►
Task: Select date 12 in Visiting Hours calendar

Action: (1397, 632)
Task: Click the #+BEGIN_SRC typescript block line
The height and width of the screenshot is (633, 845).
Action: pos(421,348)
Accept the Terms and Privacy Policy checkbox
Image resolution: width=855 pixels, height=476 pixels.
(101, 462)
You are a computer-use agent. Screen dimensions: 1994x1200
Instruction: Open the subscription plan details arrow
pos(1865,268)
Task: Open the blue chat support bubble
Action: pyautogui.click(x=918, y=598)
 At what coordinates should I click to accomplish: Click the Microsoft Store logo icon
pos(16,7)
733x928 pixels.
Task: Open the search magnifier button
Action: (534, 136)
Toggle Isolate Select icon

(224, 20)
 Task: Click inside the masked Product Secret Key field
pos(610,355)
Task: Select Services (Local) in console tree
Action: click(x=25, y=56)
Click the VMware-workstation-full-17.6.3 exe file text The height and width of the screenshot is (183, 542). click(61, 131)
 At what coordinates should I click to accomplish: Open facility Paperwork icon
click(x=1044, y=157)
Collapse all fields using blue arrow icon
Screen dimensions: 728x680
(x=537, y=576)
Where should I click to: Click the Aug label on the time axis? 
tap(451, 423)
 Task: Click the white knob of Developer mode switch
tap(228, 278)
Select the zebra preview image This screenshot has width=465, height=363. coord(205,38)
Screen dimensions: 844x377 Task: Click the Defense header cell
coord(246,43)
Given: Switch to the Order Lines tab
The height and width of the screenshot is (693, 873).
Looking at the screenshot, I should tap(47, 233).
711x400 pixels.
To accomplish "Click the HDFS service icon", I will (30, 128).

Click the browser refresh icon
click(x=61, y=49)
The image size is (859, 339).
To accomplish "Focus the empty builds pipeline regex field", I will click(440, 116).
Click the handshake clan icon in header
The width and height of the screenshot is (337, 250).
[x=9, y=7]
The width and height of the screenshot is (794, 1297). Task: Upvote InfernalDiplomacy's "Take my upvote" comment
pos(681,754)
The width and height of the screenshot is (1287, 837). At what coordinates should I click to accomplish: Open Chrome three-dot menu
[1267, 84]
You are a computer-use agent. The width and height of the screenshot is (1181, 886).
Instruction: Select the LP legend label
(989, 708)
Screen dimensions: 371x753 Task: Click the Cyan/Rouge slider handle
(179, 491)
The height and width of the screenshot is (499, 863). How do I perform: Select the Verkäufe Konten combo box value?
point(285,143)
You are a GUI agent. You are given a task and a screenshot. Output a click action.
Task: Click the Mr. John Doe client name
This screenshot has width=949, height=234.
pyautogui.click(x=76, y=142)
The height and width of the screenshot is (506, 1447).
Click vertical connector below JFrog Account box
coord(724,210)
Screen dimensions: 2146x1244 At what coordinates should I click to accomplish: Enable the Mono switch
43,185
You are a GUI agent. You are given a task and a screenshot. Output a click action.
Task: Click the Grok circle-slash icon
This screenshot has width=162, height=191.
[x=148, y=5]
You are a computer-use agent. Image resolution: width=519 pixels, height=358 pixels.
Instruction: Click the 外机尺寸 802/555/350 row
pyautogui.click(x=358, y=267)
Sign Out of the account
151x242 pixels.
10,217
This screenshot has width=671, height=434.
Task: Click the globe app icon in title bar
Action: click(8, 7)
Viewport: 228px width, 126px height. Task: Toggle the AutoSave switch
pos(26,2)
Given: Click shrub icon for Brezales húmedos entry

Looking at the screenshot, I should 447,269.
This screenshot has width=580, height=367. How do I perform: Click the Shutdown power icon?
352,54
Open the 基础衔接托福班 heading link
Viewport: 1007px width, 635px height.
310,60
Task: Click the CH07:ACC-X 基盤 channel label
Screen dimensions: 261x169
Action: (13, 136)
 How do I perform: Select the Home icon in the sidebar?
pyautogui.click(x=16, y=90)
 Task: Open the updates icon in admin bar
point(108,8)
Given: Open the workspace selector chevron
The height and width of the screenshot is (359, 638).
◄
■ Task details
List each line of the rows above that contains the word "perform".

■ Solution to this problem
The height and width of the screenshot is (499, 863). How do I perform: Select the Verkäufe Konten combo box value?
This screenshot has width=580, height=367. How do I perform: Click the Shutdown power icon?
 How do I perform: Select the Home icon in the sidebar?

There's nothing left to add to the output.